◆ Records for this exercise ◆
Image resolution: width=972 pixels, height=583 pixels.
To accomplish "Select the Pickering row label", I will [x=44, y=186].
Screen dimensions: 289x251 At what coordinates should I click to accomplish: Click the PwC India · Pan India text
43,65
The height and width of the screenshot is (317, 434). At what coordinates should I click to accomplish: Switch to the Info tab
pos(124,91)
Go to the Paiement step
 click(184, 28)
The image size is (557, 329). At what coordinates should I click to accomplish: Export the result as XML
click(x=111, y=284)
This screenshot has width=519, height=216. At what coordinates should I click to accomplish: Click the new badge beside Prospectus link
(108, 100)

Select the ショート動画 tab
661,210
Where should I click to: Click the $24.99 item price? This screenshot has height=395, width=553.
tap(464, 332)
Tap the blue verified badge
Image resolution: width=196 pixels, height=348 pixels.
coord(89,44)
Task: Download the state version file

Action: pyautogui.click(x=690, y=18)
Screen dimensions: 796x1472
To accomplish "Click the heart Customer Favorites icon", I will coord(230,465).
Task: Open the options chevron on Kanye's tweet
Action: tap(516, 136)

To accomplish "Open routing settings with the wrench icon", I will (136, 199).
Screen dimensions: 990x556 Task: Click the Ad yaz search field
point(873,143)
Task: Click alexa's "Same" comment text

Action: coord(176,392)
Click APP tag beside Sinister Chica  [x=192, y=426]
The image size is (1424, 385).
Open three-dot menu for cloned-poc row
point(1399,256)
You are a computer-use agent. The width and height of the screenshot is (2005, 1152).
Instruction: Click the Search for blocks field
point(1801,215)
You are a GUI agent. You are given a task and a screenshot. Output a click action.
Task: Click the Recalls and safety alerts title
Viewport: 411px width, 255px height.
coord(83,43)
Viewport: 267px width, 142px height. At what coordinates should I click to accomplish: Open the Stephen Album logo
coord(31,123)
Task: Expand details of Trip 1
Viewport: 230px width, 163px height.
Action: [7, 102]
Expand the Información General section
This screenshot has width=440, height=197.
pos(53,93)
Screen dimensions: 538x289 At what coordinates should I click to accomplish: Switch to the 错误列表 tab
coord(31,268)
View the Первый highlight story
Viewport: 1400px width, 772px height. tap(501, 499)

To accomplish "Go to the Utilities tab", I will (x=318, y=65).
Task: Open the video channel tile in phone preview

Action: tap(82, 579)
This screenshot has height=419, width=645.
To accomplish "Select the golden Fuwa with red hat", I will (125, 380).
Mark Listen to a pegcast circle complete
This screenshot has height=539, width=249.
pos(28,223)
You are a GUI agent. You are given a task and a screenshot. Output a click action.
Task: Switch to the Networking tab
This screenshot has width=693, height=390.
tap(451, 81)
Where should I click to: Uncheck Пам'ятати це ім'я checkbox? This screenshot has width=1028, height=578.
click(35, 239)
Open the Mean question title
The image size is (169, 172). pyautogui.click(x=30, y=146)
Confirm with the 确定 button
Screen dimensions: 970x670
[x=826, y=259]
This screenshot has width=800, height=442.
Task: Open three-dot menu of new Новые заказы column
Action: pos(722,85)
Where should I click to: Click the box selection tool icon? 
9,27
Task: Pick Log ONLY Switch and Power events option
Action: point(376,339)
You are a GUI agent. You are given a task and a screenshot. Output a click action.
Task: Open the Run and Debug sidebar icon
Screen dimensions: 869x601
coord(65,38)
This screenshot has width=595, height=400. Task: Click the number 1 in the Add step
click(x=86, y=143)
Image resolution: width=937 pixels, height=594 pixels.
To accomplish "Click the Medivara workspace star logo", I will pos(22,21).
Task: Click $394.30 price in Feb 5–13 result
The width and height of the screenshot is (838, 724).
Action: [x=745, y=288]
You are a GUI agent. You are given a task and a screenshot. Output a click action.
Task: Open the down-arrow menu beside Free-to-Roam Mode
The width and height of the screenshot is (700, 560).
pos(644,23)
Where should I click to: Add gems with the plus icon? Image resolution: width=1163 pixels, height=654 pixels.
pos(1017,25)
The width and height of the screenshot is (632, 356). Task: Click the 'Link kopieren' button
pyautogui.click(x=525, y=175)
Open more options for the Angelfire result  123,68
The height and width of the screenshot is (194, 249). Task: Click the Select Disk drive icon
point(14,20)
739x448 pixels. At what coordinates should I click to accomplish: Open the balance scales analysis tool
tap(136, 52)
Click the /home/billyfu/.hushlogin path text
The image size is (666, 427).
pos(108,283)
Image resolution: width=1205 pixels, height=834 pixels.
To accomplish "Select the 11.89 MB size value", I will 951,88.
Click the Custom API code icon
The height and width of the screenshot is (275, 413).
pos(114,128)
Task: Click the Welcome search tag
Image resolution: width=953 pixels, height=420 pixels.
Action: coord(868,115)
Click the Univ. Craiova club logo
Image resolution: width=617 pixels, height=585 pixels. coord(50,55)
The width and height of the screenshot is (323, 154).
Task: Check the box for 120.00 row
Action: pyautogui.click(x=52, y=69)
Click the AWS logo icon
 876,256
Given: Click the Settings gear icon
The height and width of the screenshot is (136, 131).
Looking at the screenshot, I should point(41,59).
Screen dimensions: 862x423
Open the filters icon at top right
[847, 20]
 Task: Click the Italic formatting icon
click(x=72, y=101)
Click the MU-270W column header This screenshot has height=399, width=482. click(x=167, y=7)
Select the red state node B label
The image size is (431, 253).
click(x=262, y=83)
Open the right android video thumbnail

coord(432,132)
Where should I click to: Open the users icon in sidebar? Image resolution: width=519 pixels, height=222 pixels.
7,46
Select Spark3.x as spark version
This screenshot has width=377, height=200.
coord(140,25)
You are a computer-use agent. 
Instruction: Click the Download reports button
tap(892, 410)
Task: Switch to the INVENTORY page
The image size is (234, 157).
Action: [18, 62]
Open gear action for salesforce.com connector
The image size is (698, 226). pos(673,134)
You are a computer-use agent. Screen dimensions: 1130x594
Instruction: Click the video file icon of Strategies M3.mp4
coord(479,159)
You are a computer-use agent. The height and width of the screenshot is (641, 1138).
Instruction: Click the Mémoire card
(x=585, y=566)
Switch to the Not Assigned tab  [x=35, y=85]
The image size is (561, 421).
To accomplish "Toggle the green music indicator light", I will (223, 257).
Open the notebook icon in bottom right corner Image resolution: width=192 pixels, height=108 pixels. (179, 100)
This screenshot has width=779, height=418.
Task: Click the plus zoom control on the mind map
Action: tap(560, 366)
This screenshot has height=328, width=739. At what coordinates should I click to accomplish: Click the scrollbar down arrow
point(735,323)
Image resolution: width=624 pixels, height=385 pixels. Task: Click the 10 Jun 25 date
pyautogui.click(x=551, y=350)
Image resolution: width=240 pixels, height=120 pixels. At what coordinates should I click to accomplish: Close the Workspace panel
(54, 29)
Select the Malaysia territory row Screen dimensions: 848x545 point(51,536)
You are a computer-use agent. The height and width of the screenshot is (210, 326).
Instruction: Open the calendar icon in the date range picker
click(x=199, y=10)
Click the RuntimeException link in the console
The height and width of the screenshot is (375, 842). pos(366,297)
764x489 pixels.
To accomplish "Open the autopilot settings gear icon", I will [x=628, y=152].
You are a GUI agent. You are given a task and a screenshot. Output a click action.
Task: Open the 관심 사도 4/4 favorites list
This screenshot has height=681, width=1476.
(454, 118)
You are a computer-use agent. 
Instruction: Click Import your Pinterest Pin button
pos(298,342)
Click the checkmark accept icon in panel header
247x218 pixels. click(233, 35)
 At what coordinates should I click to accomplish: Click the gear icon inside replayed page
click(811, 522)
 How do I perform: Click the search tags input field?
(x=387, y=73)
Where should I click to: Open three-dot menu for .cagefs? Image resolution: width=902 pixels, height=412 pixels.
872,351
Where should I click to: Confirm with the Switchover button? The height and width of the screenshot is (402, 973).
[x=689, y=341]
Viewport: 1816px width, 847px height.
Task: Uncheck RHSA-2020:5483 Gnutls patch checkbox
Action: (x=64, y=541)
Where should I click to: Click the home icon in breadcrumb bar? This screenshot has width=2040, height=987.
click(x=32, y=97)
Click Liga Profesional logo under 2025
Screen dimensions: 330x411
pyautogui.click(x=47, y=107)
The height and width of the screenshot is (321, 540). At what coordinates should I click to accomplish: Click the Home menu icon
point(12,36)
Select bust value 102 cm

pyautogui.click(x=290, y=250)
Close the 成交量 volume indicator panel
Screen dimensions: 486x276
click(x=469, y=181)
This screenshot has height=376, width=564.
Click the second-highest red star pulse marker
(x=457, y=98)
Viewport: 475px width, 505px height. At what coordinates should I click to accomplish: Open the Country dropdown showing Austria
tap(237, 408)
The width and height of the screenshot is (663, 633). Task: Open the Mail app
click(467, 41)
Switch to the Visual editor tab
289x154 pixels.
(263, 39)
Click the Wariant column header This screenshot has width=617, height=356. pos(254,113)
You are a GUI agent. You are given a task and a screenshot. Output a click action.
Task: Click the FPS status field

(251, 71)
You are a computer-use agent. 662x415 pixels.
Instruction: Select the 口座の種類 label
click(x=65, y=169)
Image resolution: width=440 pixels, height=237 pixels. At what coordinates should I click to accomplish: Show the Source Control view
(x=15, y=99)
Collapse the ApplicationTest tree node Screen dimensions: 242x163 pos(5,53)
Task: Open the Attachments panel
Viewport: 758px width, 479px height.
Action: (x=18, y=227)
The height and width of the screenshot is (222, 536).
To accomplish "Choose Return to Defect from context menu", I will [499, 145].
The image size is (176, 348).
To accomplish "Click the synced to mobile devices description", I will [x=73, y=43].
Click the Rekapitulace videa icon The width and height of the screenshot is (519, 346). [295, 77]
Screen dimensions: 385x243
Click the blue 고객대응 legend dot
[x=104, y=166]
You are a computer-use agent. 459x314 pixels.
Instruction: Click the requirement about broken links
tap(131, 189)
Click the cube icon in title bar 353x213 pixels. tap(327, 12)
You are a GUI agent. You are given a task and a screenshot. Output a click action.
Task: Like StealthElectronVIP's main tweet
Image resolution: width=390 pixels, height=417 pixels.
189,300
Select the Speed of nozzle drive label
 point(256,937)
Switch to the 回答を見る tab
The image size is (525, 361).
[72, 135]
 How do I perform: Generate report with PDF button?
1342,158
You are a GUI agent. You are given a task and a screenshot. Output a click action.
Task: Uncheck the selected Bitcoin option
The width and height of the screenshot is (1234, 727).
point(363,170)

◆ Assigned task ◆
Scan the material for the word "indicator". Return every line where it is found.

◆ Result for this exercise ◆
To accomplish "Toggle the green music indicator light", I will (223, 257).
Close the 成交量 volume indicator panel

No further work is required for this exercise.